The fragments of the urn found here, which constituted the upper portion of
it, were presented by Mr. Walker to Petrie, and are now in the Museum
of the Royal Irish Academy. Col. Wood-Martin thus describes the vessel, of which
he succeeded in finding three other small portions: "The diameter
of the vessel at its mouth is 14 inches. Its height originally must be
a matter of conjecture, a part of the lower extremity being modern, and
having been attached to it merely as a stand.
The neck and upper portions
have been divided by a narrow, raised band into two members, each of which
is decorated with a chevron or wavy pattern, and a number of raised, circular
bosses." The following remarks upon its construction are curious:
"There would seem to have been at least three stages in the manufacture
of this remarkable urn.
First, a vessel of coarse, gritty matter was fashioned.
This was baked in a strong fire, and burnt almost to blackness. It seems
then to have been overlaid with finer material, of a buff or brick-dust
colour, upon which were laid strips of the same composition, just as a
modern cook would embellish a pie-crust. There can be no question but
that it was in this manner that the raised ornamentation was formed. Some
portion of the wavy pattern, and many of the little bosses, have fallen
off. The interior of the vessel would seem to have been coated or veneered
with matter less fine than that which appears on the outside. These coatings,
and the attached raised patterns, were presented to the influence of a
moderate degree of heat from a fire of wood or peat".
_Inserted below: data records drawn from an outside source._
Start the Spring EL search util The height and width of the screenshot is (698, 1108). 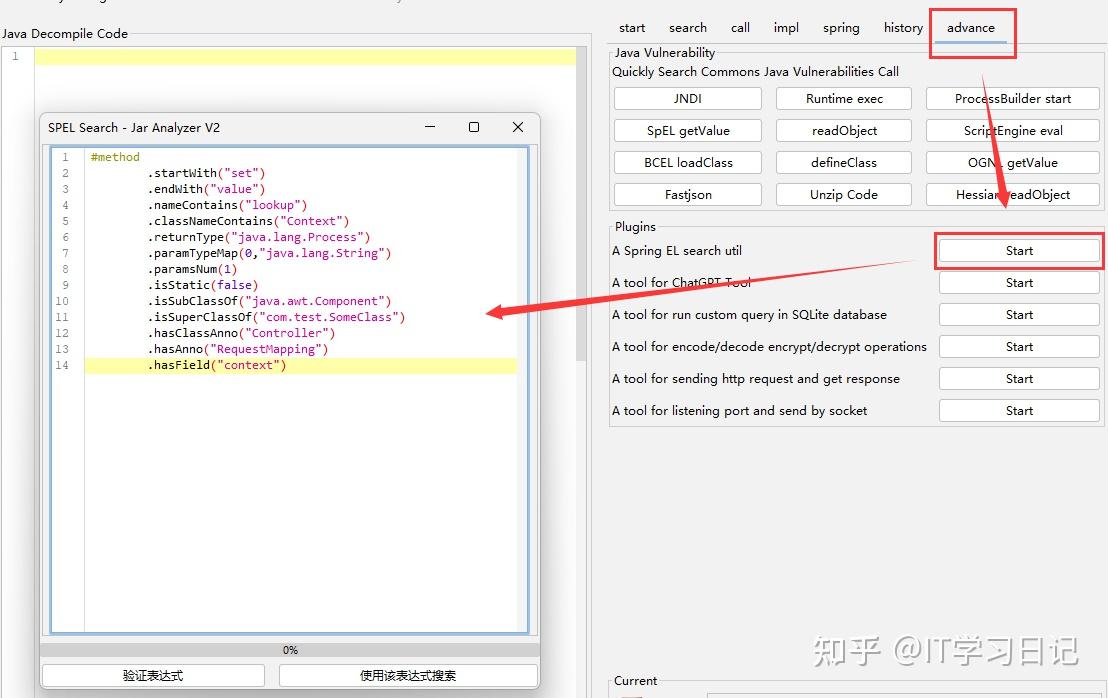(x=1019, y=251)
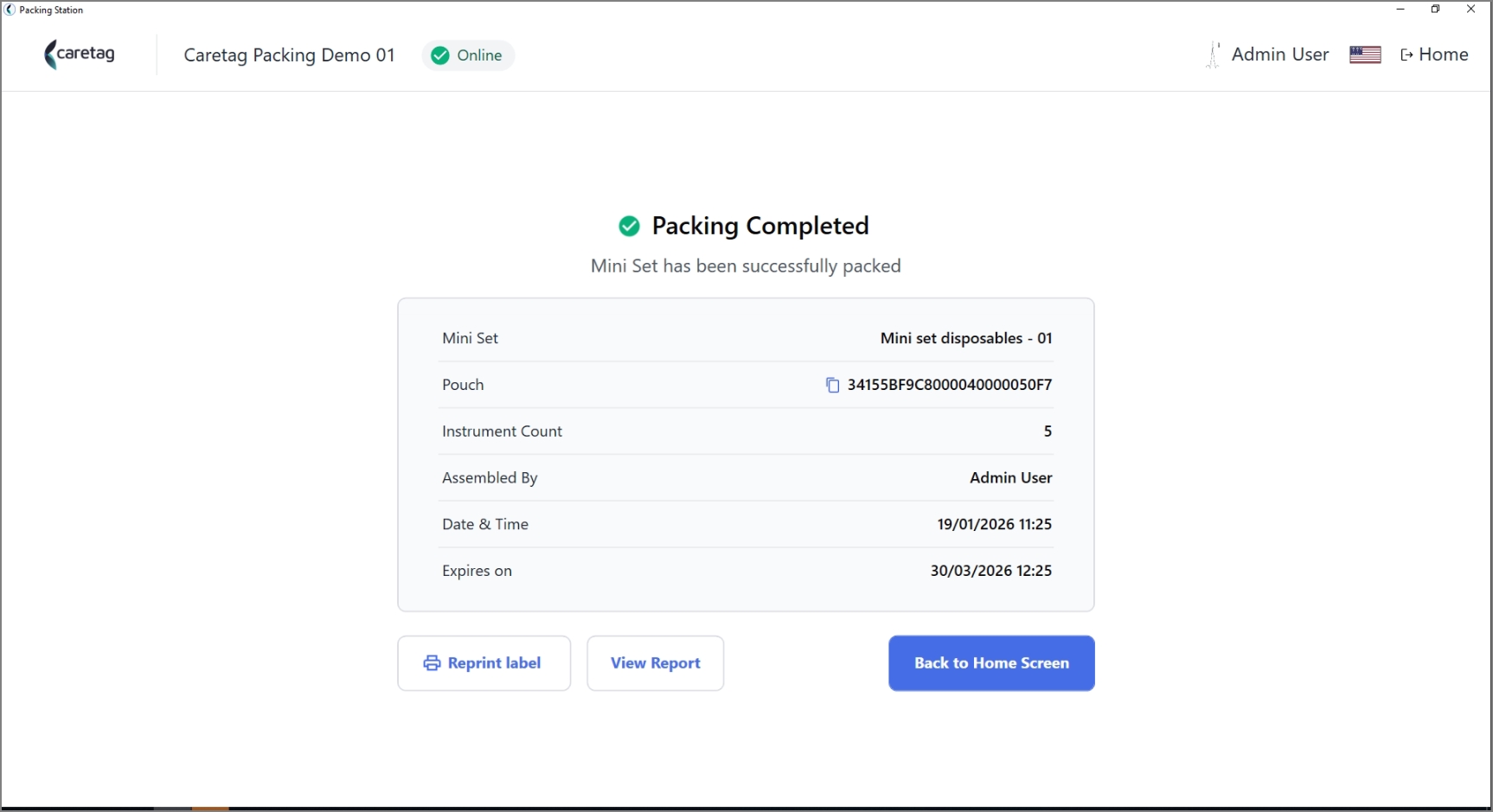Copy the pouch ID using copy icon
Screen dimensions: 1493x812
tap(832, 385)
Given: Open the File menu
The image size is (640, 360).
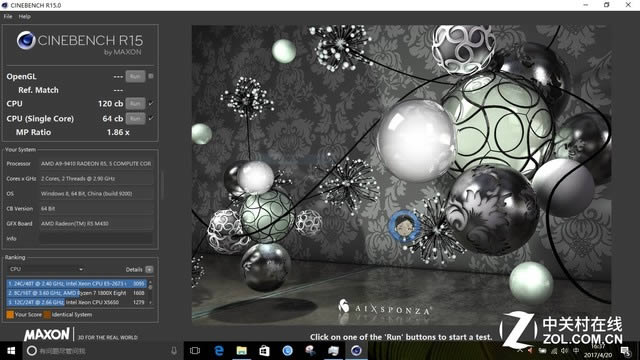Looking at the screenshot, I should (8, 16).
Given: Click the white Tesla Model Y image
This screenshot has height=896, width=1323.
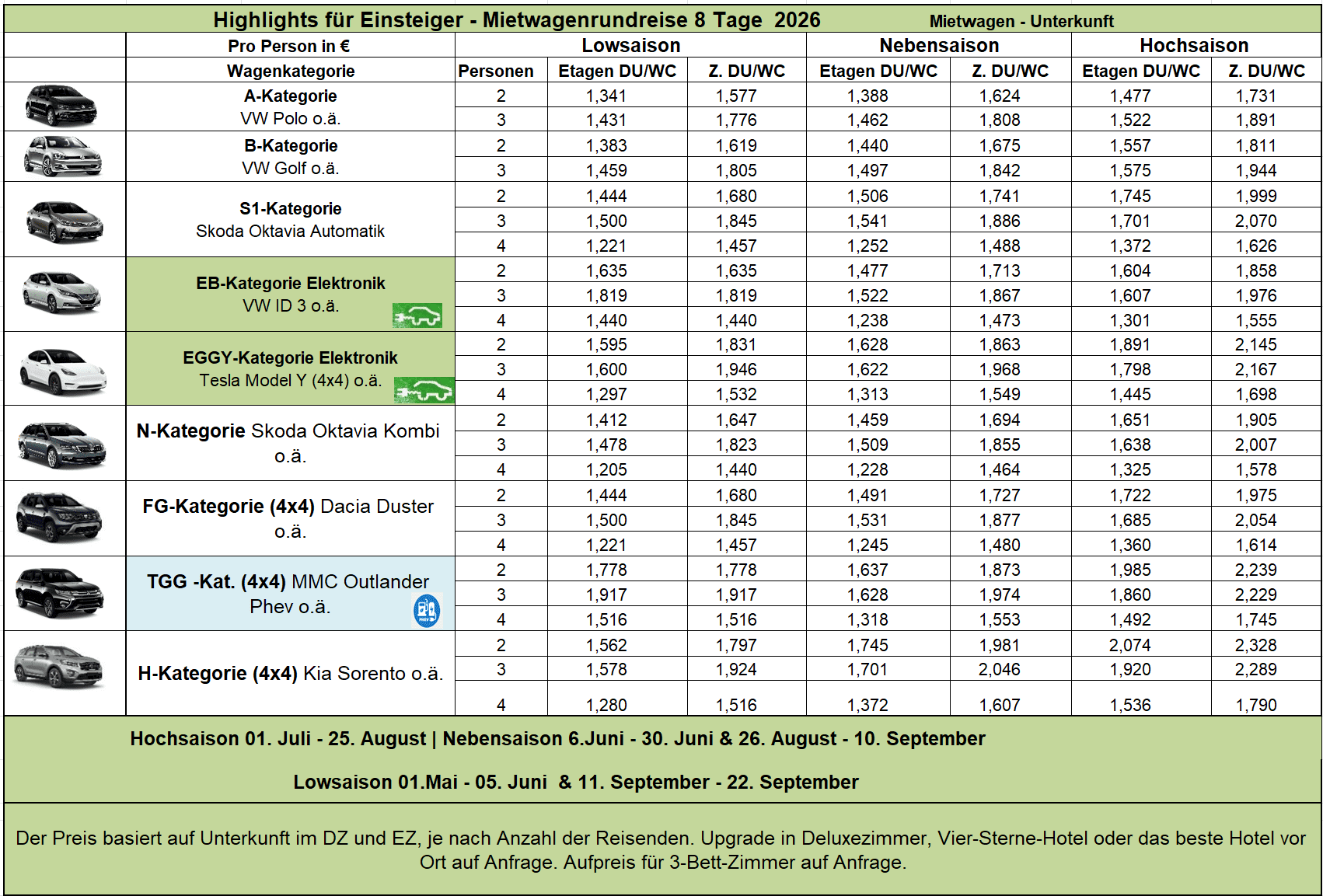Looking at the screenshot, I should [62, 371].
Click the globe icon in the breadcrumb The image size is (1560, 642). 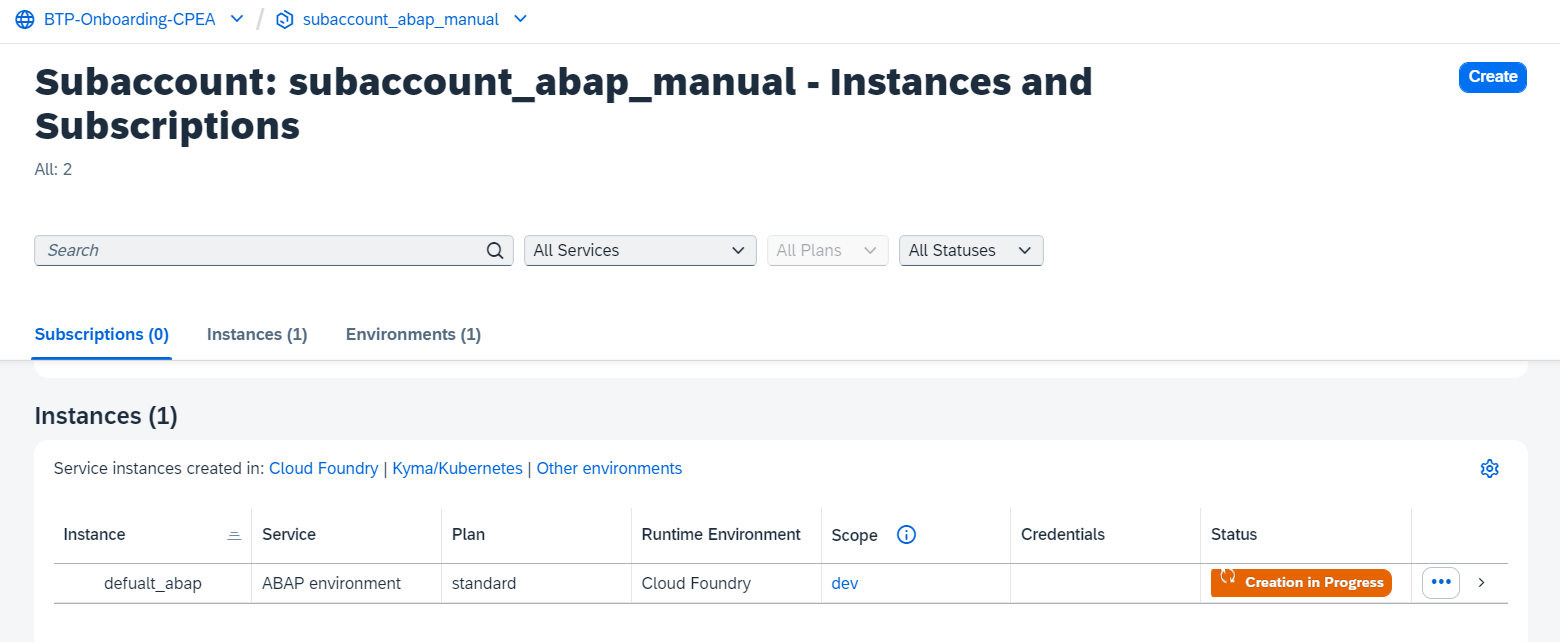[23, 18]

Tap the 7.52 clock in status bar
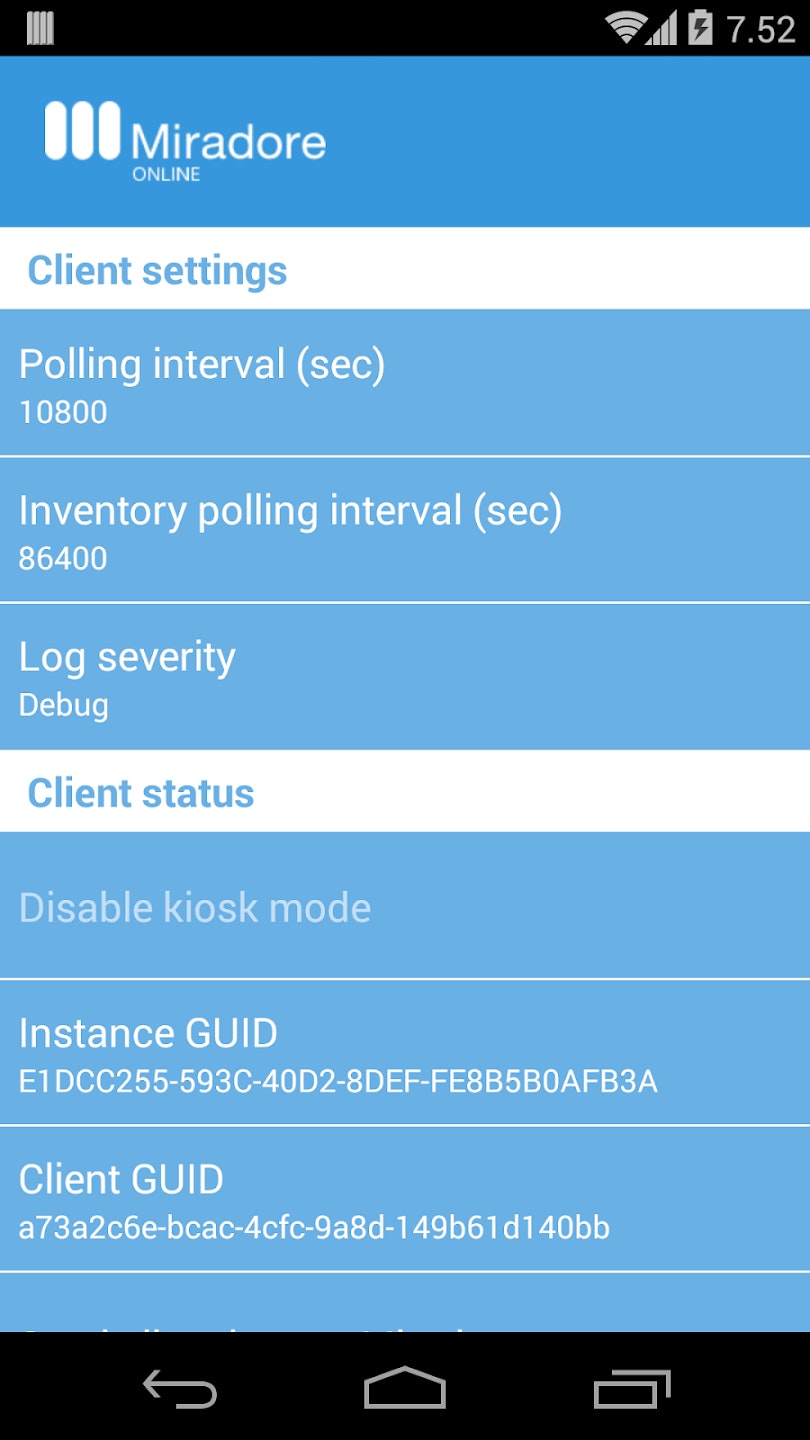[761, 29]
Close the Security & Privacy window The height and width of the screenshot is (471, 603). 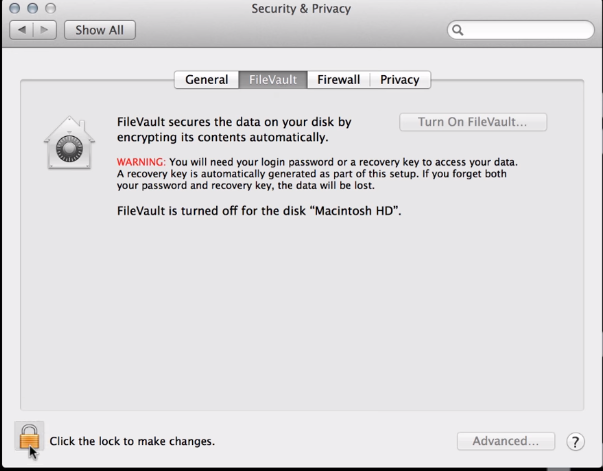point(15,8)
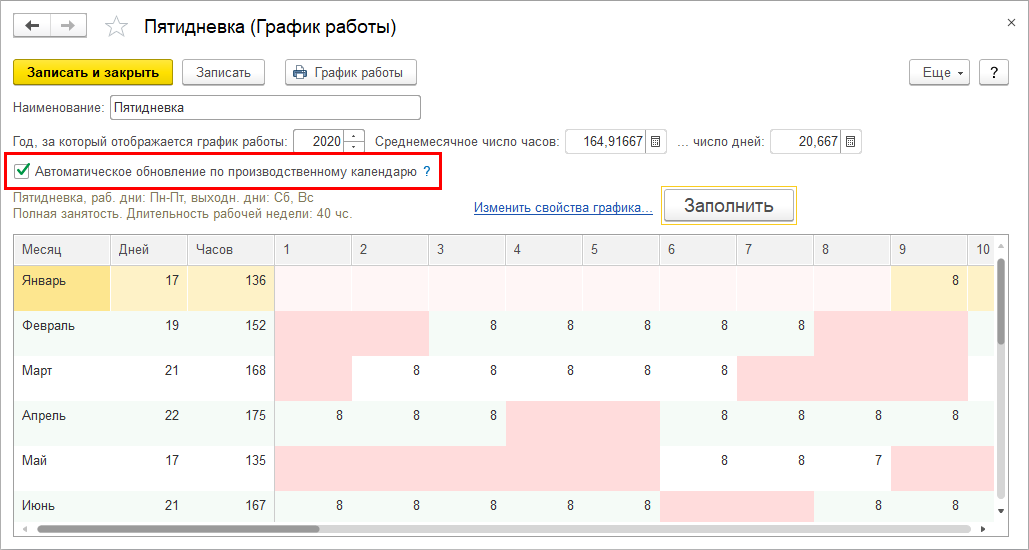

The writer compares the manner in which he thinks this urn was formed with what he
considers also to have been the mode employed in making urns found respectively
at Toom in the Co. Cavan, and at Drumnakilly in the County Tyrone. In the
case of an elaborately decorated urn found by me in a cairn on Morvah
Hill, in West Cornwall, in a cist, with a coin of Constantius II., I observed
that the raised pattern was liable to fall off and that it was of a fine
yellow paste, which left exposed underneath the coarse black pottery of
which the interior of the vessel had been formed. The view I formed of
its construction was precisely that of Colonol Wood-Martin in regard to the
Carrowmore vessel.
During his further exploration on the site of the dolmen in this circle, Colonol
Wood-Martin also found portions of a dagger-like implement of cetaceous
bone, similar to those found in 4 and 12, and which must have measured
about 14 inches long; also a fossil of the limestone formation, three
small fragments of white quartz, eight pieces of oyster and cockle-shells,
and human and animal remains consisting of 1 lb. 2 oz. of fragmentary
and calcined bones, amongst which were three human incisors, and two pieces
of temporal bone (petrous portion) of skull.
From the plan of this circle and its area, it will be evident at once that
the dolmen, and its passage, extended across it from the southwest towards
the northeast opening in the ring, and expanding as it reached the centre.
I believe this to have been a common, if not an almost universal feature,
in the Carrowmore series, and it is one which, as I have observed, connects
these monuments rather with the dolmens proper than with the passage less
cairns covering cists, wholly enclosed.
It was in this cromlech, if in
any cromlech in Carrowmore, that the bronze-pin, or fibula, must have
been found, which is stated, in the "Life of Petrie," to have
been found in a cromlech at Carrowmore and in an urn. Discredit has been
thrown, however, on the assertion attributed to the great Irish antiquary,
and that there has been some mistake seems certain. (See Cloverhill).